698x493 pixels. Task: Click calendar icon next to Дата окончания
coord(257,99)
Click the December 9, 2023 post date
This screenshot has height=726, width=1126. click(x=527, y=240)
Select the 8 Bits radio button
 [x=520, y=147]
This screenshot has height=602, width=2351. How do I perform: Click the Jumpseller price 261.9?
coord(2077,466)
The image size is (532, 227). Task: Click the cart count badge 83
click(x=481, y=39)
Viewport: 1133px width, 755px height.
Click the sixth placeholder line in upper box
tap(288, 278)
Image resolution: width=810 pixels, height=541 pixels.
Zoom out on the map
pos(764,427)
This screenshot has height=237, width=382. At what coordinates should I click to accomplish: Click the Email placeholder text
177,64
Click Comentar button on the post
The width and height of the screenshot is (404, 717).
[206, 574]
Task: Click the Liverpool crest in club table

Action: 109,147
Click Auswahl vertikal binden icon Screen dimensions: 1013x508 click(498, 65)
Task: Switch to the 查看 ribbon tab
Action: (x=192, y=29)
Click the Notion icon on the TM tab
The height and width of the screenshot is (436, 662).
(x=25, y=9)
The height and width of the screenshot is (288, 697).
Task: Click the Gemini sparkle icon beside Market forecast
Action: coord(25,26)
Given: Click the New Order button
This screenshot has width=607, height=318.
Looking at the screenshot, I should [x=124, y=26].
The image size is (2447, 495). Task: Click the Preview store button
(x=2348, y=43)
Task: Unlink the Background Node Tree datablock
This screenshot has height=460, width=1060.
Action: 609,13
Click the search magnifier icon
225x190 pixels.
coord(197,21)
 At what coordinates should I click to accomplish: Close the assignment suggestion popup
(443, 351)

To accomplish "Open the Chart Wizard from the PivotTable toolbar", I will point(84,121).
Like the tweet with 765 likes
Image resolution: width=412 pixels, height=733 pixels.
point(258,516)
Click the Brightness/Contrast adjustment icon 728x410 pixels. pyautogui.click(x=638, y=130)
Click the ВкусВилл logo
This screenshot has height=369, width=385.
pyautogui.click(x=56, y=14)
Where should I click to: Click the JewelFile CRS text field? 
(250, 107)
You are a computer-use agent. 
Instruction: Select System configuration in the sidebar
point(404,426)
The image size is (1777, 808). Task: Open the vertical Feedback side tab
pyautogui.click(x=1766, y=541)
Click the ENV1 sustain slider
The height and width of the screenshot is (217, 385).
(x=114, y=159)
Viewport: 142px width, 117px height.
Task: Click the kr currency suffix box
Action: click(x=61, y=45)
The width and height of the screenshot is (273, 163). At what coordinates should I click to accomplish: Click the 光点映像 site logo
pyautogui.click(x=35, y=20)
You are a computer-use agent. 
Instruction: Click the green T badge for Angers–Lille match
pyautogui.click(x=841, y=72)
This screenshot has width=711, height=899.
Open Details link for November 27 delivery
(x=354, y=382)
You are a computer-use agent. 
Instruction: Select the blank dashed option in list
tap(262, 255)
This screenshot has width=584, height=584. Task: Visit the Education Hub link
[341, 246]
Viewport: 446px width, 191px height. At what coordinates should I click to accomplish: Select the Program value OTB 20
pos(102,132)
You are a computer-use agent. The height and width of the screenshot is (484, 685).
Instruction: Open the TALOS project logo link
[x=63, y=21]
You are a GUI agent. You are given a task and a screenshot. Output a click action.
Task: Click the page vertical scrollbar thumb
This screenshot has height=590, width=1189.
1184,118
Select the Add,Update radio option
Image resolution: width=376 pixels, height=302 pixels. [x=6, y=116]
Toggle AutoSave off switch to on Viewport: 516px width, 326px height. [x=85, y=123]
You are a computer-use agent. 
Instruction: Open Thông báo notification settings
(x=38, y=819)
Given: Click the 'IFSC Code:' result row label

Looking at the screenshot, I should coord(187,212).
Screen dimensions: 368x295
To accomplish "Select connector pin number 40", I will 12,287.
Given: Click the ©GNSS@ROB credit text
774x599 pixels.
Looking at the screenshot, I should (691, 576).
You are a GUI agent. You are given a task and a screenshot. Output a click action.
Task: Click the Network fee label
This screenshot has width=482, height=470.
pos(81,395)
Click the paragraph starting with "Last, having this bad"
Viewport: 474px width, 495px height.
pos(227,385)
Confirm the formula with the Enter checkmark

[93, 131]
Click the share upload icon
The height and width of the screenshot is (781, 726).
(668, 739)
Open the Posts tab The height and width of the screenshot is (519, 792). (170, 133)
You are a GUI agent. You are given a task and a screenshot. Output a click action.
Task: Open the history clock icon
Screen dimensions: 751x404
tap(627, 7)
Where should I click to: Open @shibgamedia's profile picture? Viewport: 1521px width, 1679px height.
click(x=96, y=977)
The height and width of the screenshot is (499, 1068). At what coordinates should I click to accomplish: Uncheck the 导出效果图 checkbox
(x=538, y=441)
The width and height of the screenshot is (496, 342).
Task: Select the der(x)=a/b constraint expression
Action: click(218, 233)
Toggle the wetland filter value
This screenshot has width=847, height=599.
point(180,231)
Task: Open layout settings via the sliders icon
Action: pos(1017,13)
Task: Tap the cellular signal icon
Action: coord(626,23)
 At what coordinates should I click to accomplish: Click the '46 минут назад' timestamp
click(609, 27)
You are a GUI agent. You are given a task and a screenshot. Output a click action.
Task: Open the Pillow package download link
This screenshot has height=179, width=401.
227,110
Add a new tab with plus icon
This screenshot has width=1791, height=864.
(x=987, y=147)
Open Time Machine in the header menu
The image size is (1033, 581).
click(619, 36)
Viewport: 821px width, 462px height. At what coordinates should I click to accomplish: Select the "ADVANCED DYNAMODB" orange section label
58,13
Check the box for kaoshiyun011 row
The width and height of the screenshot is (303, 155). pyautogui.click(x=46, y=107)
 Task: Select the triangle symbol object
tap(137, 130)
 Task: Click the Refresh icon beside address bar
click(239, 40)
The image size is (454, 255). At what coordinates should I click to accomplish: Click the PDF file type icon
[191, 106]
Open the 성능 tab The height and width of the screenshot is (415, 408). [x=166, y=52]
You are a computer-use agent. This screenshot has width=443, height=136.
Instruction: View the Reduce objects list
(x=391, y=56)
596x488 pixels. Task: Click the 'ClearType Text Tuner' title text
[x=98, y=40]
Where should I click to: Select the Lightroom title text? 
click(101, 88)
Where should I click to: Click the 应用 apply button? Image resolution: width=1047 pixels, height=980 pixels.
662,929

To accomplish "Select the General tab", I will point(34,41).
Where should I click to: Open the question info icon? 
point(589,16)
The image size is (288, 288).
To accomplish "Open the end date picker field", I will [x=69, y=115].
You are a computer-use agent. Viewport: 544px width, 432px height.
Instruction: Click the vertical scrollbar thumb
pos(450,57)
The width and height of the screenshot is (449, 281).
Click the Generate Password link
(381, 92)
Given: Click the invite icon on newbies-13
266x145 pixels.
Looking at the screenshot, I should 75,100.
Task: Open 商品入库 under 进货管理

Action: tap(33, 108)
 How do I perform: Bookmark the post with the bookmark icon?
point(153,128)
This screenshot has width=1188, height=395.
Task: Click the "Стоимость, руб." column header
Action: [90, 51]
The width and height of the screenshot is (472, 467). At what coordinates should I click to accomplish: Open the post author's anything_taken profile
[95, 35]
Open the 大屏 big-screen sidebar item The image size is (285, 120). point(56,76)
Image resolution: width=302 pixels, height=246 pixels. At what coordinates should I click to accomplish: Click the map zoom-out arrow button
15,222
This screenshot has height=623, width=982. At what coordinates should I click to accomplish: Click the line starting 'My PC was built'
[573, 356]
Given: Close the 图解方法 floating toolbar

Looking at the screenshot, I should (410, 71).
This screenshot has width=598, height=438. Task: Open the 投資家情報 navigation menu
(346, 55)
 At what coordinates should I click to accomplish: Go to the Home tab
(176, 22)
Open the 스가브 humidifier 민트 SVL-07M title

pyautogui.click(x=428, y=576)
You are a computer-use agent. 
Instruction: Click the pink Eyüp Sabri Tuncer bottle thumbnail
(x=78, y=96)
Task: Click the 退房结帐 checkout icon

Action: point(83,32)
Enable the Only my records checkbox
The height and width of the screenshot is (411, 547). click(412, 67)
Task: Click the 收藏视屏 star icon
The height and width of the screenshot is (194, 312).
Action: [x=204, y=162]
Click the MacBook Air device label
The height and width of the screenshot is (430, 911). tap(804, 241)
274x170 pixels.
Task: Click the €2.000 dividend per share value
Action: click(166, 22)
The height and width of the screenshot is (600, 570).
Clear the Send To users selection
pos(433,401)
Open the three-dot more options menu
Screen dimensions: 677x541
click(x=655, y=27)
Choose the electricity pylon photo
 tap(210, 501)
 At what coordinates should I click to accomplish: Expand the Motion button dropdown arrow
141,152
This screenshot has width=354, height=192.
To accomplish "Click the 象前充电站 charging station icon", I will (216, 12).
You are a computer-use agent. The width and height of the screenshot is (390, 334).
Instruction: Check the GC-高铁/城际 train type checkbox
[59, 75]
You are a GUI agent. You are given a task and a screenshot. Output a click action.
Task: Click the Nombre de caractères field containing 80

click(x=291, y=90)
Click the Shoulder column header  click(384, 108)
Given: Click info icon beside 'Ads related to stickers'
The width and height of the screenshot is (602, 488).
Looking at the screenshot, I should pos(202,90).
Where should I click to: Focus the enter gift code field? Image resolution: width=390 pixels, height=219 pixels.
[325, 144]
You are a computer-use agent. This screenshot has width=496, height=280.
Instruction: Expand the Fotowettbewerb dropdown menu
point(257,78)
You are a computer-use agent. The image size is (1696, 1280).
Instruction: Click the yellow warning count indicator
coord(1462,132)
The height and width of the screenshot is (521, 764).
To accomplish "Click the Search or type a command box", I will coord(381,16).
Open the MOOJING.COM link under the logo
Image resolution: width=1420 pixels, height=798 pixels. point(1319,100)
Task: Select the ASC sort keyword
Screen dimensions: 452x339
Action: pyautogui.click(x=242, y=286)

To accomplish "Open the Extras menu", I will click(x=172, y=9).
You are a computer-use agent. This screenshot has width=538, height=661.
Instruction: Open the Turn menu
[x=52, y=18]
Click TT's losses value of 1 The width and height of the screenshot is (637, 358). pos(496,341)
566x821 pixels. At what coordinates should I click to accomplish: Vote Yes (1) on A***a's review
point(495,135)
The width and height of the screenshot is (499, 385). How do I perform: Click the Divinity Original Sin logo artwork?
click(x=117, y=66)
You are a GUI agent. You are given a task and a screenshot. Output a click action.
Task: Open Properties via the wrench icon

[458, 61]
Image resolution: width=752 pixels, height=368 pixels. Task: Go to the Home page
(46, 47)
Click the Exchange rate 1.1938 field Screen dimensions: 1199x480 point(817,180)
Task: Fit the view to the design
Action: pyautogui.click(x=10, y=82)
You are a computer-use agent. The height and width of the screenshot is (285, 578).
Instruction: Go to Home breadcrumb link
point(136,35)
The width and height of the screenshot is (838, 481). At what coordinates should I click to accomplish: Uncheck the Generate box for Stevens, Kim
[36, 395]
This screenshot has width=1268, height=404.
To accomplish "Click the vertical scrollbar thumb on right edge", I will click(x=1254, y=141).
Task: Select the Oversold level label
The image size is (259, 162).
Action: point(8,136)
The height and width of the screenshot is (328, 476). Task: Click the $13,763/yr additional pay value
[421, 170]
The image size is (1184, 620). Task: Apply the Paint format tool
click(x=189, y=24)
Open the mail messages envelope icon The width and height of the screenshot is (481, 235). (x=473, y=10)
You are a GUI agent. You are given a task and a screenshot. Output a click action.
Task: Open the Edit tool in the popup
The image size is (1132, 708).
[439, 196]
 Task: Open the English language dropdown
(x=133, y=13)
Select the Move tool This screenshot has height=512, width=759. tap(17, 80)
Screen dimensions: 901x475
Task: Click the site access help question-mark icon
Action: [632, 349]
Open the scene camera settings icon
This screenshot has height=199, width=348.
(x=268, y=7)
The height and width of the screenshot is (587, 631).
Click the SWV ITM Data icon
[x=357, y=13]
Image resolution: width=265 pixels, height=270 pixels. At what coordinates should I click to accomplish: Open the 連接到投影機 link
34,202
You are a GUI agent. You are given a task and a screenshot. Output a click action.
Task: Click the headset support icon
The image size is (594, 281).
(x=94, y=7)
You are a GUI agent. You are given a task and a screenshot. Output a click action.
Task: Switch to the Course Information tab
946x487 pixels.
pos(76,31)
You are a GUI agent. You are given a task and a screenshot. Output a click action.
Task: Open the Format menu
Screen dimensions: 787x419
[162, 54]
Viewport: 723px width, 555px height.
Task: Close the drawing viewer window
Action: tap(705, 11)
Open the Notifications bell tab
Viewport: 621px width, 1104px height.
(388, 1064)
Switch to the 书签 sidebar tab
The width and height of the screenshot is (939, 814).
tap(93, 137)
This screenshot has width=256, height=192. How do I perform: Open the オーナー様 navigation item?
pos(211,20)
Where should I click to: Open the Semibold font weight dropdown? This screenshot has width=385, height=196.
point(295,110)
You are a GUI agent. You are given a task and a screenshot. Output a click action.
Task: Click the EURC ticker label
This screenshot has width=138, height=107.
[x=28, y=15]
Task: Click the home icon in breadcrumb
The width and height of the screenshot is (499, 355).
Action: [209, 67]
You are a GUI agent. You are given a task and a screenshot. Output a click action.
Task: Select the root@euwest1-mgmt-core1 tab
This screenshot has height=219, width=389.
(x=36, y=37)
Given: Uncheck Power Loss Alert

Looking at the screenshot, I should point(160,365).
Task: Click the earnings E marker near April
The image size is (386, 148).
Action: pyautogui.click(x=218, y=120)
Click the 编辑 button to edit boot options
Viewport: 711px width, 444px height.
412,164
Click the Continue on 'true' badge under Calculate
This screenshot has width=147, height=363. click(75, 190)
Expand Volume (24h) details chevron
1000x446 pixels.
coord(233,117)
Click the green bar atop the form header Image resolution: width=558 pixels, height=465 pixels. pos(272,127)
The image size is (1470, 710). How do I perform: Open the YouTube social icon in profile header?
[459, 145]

(ASSIGNMENT) Sift through the material above and copy each line that holds "Toggle".

(EXERCISE SOLUTION)
Toggle AutoSave off switch to on Viewport: 516px width, 326px height. [x=85, y=123]
Toggle the wetland filter value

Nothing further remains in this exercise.